**Exercise details:**
Can you reproduce the health-care proposal text word for word, starting at "Lastly, the ceiling" and ending at "would potentially increase."?

Primary and preventive services, most outpatient medical services, outpatient mental health/substance abuse services, medications, and equipment and supplies will be included in Part B as determined by individual state and sub-state health boards. The CAUSE deductibles associated with each of the aforementioned services will be determined by the respective health boards to ensure fairness to providers, while maintaining the quality and affordability of services.
Lastly, the ceiling on post-graduate residency training slots for medical students will be lifted to increase the number of board certified physicians able to care for patients. This will guarantee greater numbers of doctors in any given medical facility, increasing the amount of patients able to been seen by a physician and the amount of time and care given to each patient. This will also help provide every individual with a primary care physician, cutting back on chronic disease and high long-term care costs. The quality of care given to both CAUSE holders and private insurance holders would potentially increase.

(Stored records)
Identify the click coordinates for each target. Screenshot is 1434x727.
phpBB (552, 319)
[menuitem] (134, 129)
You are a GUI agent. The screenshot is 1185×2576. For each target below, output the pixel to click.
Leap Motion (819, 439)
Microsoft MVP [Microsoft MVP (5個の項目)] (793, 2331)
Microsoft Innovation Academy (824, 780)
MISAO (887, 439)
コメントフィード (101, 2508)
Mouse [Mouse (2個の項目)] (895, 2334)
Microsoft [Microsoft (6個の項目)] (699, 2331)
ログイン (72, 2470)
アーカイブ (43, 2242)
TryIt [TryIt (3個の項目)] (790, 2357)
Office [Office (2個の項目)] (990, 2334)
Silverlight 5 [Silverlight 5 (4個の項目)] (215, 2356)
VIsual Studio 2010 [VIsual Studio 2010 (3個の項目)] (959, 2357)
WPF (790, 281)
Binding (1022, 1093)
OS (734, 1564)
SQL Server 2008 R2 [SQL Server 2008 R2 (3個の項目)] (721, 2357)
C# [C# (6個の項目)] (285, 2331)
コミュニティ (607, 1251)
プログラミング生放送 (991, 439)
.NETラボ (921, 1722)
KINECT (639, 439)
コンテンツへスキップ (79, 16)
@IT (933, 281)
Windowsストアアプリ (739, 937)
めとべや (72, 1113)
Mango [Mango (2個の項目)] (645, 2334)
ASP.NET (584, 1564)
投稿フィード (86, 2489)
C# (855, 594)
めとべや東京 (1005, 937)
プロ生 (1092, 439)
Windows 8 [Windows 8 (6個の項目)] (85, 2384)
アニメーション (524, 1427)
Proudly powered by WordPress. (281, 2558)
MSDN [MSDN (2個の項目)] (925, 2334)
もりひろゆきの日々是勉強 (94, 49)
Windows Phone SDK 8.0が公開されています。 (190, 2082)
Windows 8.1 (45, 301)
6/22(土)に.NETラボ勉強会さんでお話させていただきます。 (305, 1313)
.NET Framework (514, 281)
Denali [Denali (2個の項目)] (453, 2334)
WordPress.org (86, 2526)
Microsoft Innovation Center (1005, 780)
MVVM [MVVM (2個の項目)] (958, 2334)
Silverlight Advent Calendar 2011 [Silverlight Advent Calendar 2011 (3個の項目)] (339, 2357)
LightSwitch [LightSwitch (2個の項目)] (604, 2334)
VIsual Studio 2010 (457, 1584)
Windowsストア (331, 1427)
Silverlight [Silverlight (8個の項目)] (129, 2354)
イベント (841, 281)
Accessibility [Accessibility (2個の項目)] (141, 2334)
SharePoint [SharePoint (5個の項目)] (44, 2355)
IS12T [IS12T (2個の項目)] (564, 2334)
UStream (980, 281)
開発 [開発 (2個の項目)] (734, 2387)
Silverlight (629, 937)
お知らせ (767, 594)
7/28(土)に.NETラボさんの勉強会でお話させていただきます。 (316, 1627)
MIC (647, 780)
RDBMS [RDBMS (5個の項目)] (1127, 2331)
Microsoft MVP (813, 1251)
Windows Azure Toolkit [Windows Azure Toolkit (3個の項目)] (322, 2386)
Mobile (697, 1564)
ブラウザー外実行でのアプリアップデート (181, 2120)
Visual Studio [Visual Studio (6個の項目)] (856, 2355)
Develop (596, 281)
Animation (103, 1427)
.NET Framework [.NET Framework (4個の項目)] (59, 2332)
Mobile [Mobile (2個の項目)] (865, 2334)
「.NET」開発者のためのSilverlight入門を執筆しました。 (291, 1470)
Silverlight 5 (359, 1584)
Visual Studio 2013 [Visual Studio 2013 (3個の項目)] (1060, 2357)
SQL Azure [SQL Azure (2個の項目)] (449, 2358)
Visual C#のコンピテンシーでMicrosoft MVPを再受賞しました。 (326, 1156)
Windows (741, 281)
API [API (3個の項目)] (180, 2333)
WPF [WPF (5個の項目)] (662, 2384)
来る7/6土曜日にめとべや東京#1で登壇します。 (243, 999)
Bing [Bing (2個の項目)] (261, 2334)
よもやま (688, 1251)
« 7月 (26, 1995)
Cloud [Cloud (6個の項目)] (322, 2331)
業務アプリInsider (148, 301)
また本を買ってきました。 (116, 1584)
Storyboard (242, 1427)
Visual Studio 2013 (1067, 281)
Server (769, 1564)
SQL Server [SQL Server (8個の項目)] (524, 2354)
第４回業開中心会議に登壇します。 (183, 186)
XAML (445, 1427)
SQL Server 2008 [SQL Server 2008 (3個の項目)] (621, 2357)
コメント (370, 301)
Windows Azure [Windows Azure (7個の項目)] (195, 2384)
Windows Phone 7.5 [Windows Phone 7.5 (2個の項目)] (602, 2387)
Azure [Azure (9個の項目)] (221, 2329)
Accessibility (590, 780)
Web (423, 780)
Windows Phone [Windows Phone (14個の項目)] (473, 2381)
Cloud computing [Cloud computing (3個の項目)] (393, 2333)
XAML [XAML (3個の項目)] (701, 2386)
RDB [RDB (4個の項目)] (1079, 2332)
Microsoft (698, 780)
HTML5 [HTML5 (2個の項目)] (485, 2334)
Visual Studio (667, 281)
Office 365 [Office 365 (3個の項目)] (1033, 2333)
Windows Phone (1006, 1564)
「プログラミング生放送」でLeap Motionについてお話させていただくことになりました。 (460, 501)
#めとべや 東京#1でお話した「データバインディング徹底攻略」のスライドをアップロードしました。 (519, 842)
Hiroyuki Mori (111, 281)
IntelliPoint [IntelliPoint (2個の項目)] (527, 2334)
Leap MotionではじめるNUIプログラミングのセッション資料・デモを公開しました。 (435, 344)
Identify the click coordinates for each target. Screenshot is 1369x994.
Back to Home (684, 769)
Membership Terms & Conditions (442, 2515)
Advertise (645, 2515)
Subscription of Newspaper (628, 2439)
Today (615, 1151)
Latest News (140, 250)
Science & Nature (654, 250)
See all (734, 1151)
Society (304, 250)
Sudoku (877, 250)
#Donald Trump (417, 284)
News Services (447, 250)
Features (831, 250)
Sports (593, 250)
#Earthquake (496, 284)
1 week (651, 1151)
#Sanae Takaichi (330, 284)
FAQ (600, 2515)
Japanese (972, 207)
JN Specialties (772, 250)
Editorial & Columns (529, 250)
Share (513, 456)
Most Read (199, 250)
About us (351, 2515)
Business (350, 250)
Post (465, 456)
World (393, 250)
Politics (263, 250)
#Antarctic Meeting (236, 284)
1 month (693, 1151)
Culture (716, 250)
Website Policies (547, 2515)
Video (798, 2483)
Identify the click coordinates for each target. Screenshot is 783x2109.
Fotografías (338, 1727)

**Answer below:**
Lastly, the ceiling on post-graduate residency training slots for medical students will be lifted to increase the number of board certified physicians able to care for patients. This will guarantee greater numbers of doctors in any given medical facility, increasing the amount of patients able to been seen by a physician and the amount of time and care given to each patient. This will also help provide every individual with a primary care physician, cutting back on chronic disease and high long-term care costs. The quality of care given to both CAUSE holders and private insurance holders would potentially increase.